» **What you are asked to do**:
Please restate the material below word for word, from the first line through the one that contains "Viewport: 1602px width, 1203px height.", inclusive.

» **Data listing**:
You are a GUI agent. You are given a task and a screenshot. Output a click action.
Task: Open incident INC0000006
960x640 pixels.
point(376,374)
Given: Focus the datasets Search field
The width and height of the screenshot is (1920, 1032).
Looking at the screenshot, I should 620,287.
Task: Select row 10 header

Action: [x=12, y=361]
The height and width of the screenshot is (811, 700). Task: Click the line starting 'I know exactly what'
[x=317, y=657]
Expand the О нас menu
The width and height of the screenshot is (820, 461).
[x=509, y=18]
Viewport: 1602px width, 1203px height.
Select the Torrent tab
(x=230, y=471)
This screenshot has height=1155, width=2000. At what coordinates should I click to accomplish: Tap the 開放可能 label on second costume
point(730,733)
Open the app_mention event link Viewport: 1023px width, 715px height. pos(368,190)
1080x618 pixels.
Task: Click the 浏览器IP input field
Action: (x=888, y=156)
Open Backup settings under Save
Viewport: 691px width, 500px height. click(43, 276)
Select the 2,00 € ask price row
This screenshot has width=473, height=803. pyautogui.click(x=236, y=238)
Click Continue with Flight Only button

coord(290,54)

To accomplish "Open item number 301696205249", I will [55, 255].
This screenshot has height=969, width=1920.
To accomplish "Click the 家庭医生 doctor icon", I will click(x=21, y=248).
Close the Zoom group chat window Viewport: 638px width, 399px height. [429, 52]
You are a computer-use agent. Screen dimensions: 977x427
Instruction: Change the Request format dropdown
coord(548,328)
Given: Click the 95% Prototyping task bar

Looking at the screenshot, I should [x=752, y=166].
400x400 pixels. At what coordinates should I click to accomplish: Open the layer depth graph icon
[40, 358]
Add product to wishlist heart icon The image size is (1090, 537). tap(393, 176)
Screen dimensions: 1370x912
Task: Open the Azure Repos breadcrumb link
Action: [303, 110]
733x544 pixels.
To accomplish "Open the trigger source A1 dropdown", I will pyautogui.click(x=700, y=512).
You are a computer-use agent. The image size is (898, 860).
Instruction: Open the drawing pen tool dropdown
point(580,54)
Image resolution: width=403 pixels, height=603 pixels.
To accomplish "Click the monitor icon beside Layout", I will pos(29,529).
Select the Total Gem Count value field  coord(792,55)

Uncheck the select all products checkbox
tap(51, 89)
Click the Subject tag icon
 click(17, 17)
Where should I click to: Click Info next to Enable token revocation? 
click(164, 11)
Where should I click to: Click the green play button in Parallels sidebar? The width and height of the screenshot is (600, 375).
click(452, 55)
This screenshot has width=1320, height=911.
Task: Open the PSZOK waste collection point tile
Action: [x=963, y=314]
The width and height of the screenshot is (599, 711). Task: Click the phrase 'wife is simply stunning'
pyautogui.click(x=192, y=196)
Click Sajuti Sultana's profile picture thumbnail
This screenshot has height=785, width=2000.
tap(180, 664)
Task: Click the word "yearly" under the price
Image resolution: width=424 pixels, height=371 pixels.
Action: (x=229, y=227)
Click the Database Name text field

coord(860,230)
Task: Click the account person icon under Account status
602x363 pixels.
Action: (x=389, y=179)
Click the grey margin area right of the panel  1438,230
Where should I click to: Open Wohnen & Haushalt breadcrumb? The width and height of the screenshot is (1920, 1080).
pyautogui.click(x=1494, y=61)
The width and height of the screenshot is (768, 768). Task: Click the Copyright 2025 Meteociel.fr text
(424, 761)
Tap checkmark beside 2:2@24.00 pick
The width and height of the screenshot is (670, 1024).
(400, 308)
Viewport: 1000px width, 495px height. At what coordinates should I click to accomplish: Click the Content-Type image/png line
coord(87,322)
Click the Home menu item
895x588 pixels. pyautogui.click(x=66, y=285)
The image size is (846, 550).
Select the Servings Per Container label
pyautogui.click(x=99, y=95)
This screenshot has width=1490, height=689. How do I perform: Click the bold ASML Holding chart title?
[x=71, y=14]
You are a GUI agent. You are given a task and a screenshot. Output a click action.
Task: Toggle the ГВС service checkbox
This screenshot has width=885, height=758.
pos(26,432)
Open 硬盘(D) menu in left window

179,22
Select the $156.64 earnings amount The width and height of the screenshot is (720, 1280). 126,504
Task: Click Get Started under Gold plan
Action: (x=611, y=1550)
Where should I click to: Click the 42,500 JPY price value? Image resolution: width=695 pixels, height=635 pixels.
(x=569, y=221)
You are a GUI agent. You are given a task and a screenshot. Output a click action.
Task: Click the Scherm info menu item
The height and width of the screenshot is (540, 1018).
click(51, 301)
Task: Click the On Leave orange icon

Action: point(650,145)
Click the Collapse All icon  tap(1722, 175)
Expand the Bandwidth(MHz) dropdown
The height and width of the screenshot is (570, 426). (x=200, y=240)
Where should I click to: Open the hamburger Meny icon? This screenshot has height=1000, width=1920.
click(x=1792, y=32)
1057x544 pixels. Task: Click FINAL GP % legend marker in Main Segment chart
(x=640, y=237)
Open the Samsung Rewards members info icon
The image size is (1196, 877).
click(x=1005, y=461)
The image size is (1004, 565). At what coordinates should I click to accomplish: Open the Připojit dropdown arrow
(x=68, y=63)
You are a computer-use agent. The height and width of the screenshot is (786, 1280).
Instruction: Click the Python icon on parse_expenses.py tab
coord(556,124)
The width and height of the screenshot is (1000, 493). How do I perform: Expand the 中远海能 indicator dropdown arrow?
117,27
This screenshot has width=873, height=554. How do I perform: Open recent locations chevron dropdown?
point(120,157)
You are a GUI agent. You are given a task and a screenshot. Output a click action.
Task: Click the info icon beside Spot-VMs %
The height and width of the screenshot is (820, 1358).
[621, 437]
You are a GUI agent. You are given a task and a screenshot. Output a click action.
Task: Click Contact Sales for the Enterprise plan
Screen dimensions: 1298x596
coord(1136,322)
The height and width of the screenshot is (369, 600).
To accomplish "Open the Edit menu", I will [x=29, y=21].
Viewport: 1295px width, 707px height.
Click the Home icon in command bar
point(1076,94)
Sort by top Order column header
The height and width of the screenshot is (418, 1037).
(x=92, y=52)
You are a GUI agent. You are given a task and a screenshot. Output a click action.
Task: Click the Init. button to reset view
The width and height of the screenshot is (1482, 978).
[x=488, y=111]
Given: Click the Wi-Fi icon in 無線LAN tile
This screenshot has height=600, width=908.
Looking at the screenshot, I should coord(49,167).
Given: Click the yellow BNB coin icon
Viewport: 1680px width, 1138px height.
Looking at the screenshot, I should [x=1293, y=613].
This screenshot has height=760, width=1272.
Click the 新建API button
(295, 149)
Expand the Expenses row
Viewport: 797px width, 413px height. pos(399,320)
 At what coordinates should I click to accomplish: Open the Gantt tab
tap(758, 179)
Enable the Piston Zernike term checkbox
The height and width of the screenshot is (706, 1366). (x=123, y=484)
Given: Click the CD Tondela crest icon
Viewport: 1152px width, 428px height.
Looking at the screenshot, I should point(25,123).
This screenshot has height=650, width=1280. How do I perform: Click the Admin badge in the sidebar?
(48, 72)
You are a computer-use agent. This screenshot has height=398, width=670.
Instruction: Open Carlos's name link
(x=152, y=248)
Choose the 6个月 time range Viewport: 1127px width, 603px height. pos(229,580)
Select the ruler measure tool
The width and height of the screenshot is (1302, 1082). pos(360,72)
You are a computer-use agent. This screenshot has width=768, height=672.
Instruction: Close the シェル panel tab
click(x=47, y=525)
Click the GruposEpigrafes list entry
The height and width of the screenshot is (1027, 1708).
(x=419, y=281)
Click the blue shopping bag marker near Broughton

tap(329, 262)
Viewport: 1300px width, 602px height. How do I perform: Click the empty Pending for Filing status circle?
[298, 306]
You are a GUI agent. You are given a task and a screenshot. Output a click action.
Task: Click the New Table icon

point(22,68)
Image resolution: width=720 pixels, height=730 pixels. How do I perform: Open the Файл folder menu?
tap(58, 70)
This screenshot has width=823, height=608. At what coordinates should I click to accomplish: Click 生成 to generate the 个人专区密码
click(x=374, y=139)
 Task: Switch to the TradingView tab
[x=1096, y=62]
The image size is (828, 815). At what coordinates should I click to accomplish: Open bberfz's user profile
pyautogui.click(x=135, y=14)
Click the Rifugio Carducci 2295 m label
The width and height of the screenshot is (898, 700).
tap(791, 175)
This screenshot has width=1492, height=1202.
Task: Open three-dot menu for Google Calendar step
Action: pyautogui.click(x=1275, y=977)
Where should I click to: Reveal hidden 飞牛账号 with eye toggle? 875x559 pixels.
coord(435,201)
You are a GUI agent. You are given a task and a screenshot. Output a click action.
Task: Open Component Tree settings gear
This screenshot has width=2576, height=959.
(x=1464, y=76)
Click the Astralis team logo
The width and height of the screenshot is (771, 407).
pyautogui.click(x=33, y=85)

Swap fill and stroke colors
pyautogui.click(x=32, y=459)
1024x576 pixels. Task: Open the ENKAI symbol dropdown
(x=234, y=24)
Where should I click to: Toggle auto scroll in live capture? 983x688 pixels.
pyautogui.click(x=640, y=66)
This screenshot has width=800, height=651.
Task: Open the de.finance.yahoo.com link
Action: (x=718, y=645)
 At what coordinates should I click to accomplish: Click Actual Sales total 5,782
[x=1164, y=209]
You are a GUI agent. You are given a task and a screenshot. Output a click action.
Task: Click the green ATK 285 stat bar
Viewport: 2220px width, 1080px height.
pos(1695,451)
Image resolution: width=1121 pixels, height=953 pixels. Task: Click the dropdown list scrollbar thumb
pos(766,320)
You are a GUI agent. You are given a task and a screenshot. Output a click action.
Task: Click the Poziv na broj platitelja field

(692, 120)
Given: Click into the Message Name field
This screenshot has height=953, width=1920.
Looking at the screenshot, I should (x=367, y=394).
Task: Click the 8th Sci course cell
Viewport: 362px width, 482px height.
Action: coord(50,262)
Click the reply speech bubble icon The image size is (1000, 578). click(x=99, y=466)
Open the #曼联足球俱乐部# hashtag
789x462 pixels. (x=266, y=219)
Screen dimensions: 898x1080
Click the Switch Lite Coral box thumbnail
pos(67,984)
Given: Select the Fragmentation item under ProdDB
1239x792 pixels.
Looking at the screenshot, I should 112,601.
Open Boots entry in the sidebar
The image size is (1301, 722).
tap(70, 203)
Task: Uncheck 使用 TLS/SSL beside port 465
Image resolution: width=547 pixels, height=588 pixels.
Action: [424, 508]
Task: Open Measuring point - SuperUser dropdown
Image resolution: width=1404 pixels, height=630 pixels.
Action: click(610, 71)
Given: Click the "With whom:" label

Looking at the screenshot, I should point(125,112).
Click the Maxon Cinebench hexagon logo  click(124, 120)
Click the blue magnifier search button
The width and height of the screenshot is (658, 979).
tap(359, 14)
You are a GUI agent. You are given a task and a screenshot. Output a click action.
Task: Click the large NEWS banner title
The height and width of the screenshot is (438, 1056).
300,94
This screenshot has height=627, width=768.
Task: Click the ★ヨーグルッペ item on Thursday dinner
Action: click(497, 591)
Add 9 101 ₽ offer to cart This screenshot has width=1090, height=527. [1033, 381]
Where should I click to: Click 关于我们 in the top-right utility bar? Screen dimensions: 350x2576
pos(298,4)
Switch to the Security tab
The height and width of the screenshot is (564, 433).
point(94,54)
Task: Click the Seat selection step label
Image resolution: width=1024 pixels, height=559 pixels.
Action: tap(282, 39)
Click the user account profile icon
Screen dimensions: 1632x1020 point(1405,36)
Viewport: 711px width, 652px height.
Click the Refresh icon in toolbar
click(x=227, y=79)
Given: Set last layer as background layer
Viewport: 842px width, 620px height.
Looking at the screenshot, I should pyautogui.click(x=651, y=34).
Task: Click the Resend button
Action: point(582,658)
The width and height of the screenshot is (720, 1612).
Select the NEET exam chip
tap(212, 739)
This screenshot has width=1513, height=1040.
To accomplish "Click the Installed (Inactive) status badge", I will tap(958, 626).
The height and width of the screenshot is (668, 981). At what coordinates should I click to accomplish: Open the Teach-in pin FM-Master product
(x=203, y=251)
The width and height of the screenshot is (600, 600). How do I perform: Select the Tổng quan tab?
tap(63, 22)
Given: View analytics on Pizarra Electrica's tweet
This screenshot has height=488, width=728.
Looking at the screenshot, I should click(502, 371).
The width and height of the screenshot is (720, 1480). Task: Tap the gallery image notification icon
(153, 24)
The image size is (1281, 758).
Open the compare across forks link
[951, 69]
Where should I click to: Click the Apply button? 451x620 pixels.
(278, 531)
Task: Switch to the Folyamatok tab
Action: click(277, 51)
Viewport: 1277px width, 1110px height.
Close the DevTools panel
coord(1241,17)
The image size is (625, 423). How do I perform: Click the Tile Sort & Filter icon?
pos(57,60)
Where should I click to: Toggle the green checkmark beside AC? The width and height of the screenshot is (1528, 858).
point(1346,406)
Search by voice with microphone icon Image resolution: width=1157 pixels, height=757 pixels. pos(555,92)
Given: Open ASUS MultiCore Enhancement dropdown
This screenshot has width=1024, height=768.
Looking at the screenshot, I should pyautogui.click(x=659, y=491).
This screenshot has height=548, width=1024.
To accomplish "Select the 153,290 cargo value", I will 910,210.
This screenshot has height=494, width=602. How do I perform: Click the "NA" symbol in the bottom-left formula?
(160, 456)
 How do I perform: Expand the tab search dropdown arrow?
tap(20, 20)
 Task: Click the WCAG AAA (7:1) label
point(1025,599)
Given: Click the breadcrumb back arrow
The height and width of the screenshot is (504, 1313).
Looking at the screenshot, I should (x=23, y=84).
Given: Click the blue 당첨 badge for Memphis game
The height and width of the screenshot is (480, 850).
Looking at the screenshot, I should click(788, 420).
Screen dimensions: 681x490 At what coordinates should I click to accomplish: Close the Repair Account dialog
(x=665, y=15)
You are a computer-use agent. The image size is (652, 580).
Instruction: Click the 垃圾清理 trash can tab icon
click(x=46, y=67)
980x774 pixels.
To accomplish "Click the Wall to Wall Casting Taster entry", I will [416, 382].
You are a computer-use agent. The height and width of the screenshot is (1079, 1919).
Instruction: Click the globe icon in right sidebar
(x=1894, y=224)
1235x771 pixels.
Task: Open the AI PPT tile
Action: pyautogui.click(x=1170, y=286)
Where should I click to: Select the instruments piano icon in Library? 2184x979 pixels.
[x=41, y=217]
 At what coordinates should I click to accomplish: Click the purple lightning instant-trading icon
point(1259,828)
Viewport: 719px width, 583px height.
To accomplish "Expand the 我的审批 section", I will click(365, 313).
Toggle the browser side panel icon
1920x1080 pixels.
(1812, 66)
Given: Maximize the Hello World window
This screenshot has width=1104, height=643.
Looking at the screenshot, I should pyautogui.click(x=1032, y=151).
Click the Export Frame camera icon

» **Result below**:
You are a GUI agent. You are given a task and a screenshot. Output a click action.
Task: Open incident INC0000006
960x640 pixels.
point(376,374)
Given: Focus the datasets Search field
The width and height of the screenshot is (1920, 1032).
Looking at the screenshot, I should 620,287.
Task: Select row 10 header

Action: [x=12, y=361]
The height and width of the screenshot is (811, 700). Task: Click the line starting 'I know exactly what'
[x=317, y=657]
Expand the О нас menu
The width and height of the screenshot is (820, 461).
[x=509, y=18]
Viewport: 1602px width, 1203px height.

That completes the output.